Single Board Computers Part 3


As of our last posting (Single Board Computers Part 2), the team had just received our oDroid systems. Since then, we have been busy researching and programming. As you may recall, the goal of this project is to have a small, affordable computer able to listen to network traffic with scripted commands.

Up to this point in the project, we had envisioned using Xubuntu 13.10 and modifying that particular Linux distribution to meet our project’s goals. Xubuntu is a Canonical Ltd. recognized derivative of Ubuntu, and is one of the most popular Linux distributions. Additionally, Xubuntu has an emphasis on a low memory footprint. System resources (memory and processing power) are limited on a single board computer, so it is important to ensure we use these resources efficiently.

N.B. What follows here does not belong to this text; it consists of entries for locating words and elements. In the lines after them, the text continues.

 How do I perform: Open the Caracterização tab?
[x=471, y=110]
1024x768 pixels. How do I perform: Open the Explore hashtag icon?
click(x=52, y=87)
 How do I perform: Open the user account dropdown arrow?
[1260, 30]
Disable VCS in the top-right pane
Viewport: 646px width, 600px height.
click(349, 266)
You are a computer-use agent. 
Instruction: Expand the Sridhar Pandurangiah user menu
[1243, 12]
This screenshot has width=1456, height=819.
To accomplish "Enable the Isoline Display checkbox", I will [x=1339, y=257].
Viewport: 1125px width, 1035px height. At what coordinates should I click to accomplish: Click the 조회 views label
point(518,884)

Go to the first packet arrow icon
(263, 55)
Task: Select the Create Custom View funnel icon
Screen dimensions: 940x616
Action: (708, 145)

While we valued Xubuntu, the team decided that we would make a switch to Kali Linux. Our project is driven by digital forensics research, and we believed it would be beneficial to start with a Linux distribution designed specifically for digital forensics and penetration testing. . Also, some members of the team use Kali on their work machines, so porting future developments to our oDroid machines will be much easier.


In addition to our Linux distribution switch, members of the team have been working on setting up an ESXi Server. This ESXi Server, along with some scripts, will generate a steady stream of network traffic for us to monitor with our oDroid systems and see how well they perform at various tasks.

There is always programming work being done with various scripts and utilities to help automate tasks. All of the scripts and utilities we develop will be added to our final Kali Linux system image so that others may learn from them and modify them to meet their own specific needs. In the end, the user will be able to run a script from a command line, specify a few simple parameters from a menu, and trust that the system will complete the task. Our primary focus is the automation of several important Metasploit and OpenVAS operations. These scripts will be written for use with the Bash shell and written in the Python or Ruby programming languages.

Beyond work on vulnerability assessment automation and network monitoring, an encryption utility is being implemented in the C++ programming language. This utility will be used to encrypt communications passed to and from the oDroid systems. The utility will also encrypt files local to the system. Because no encryption cipher (with the exception of the one-time pad) can be truly unbreakable, no great emphasis has been placed on designing or implementing a single encryption algorithm for the utility to use. The ultimate goal is to enable the utility to use any encryption algorithm defined in an external source file. This way, the utility may use multiple encryptions used in an order defined by the user with encryption keys. Thus far, most of the work on this utility has gone into parsing command-line arguments in a flexible manner and automating the removal and replacement of unencrypted files in a directory with encrypted versions.